I need help with R, similar to question filtering-a-dataframe-showing-only-duplicates I wish to extract duplicates from a dataframe with over 2,000 entries.
The first 15 rows of data looks like this:
run | id | Diff |
---|---|---|
1 | 20 | 0 |
1 | 4 | 1024 |
1 | 4 | 1 |
1 | 4 | 1 |
1 | 4 | 65 |
1 | 4 | 1 |
1 | 4 | 1 |
1 | 11 | 475 |
1 | 11 | 1 |
1 | 11 | 1 |
2 | 25 | 0 |
2 | 18 | 0 |
2 | 18 | 1 |
2 | 18 | 1 |
2 | 18 | 1 |
I wish to extract only the duplicates, i.e.
run | id | Diff |
---|---|---|
1 | 4 | 1024 |
1 | 4 | 1 |
1 | 4 | 1 |
1 | 4 | 65 |
1 | 4 | 1 |
1 | 4 | 1 |
1 | 11 | 475 |
1 | 11 | 1 |
1 | 11 | 1 |
2 | 18 | 0 |
2 | 18 | 1 |
2 | 18 | 1 |
2 | 18 | 1 |
Using the command
mydata_extract %>% group_by(id) %>% filter(n() > 1)

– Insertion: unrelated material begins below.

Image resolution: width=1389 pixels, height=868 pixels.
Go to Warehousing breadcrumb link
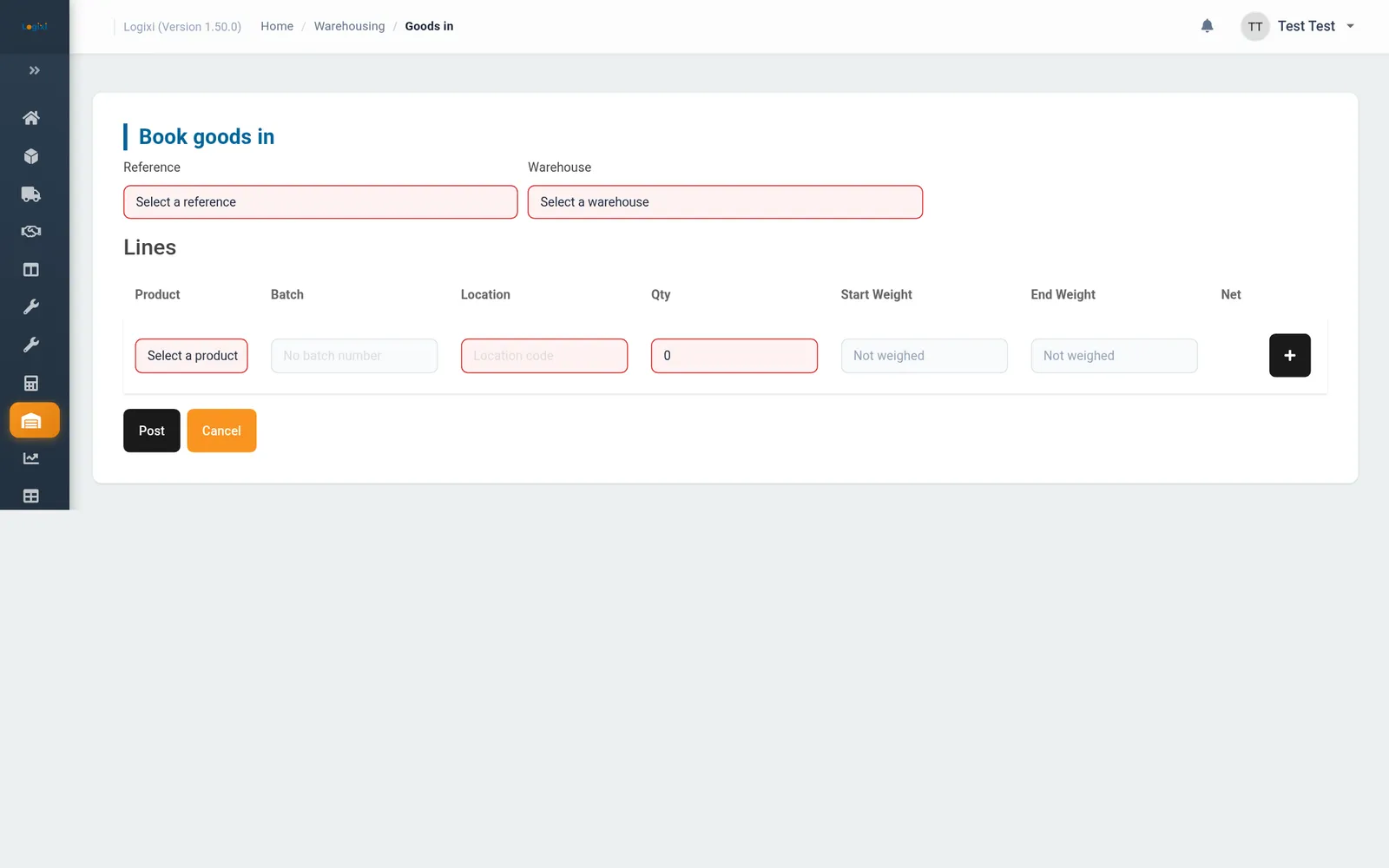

does not extract the data, in fact I get the complete set of data returned. Is there something about "filter(n() > 1)" that I need to change? I'm a beginner with R.
Sorry my data table is not formatting correctly, it looks okay in preview!
I will also want to group my data first by "run"